┌─ Input data
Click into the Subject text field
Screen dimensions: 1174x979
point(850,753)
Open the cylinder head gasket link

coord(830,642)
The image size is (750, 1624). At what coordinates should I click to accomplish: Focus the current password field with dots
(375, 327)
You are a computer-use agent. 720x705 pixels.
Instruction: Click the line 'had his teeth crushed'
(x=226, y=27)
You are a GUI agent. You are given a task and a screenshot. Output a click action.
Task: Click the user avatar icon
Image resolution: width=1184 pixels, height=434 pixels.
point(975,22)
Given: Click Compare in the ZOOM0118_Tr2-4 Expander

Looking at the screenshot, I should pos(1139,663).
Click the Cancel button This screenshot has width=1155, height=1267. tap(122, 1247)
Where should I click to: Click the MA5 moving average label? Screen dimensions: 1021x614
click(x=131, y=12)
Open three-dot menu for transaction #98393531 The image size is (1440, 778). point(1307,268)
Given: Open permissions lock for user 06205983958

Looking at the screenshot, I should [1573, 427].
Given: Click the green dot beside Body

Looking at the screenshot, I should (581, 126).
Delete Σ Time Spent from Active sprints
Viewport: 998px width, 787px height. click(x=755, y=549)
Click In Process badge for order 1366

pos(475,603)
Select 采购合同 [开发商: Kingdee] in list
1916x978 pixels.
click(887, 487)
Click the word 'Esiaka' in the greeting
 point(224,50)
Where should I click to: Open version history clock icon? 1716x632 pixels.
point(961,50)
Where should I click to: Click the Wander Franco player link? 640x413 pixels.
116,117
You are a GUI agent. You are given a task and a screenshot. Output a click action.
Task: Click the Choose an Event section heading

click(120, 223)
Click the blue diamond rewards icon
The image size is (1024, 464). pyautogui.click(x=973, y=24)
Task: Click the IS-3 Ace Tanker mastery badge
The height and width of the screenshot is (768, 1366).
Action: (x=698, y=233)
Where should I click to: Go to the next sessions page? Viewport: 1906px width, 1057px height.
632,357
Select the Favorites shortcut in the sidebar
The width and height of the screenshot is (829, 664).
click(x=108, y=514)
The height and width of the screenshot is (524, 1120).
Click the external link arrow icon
└─
What is needed = Without changing a single word, reproduce the entries above.

Problem solution =
Click into the Subject text field
Screen dimensions: 1174x979
point(850,753)
Open the cylinder head gasket link

coord(830,642)
The image size is (750, 1624). At what coordinates should I click to accomplish: Focus the current password field with dots
(375, 327)
You are a computer-use agent. 720x705 pixels.
Instruction: Click the line 'had his teeth crushed'
(x=226, y=27)
You are a GUI agent. You are given a task and a screenshot. Output a click action.
Task: Click the user avatar icon
Image resolution: width=1184 pixels, height=434 pixels.
point(975,22)
Given: Click Compare in the ZOOM0118_Tr2-4 Expander

Looking at the screenshot, I should pos(1139,663).
Click the Cancel button This screenshot has width=1155, height=1267. tap(122, 1247)
Where should I click to: Click the MA5 moving average label? Screen dimensions: 1021x614
click(x=131, y=12)
Open three-dot menu for transaction #98393531 The image size is (1440, 778). point(1307,268)
Given: Open permissions lock for user 06205983958

Looking at the screenshot, I should [1573, 427].
Given: Click the green dot beside Body

Looking at the screenshot, I should (581, 126).
Delete Σ Time Spent from Active sprints
Viewport: 998px width, 787px height. click(x=755, y=549)
Click In Process badge for order 1366

pos(475,603)
Select 采购合同 [开发商: Kingdee] in list
1916x978 pixels.
click(887, 487)
Click the word 'Esiaka' in the greeting
 point(224,50)
Where should I click to: Open version history clock icon? 1716x632 pixels.
point(961,50)
Where should I click to: Click the Wander Franco player link? 640x413 pixels.
116,117
You are a GUI agent. You are given a task and a screenshot. Output a click action.
Task: Click the Choose an Event section heading

click(120, 223)
Click the blue diamond rewards icon
The image size is (1024, 464). pyautogui.click(x=973, y=24)
Task: Click the IS-3 Ace Tanker mastery badge
The height and width of the screenshot is (768, 1366).
Action: (x=698, y=233)
Where should I click to: Go to the next sessions page? Viewport: 1906px width, 1057px height.
632,357
Select the Favorites shortcut in the sidebar
The width and height of the screenshot is (829, 664).
click(x=108, y=514)
The height and width of the screenshot is (524, 1120).
Click the external link arrow icon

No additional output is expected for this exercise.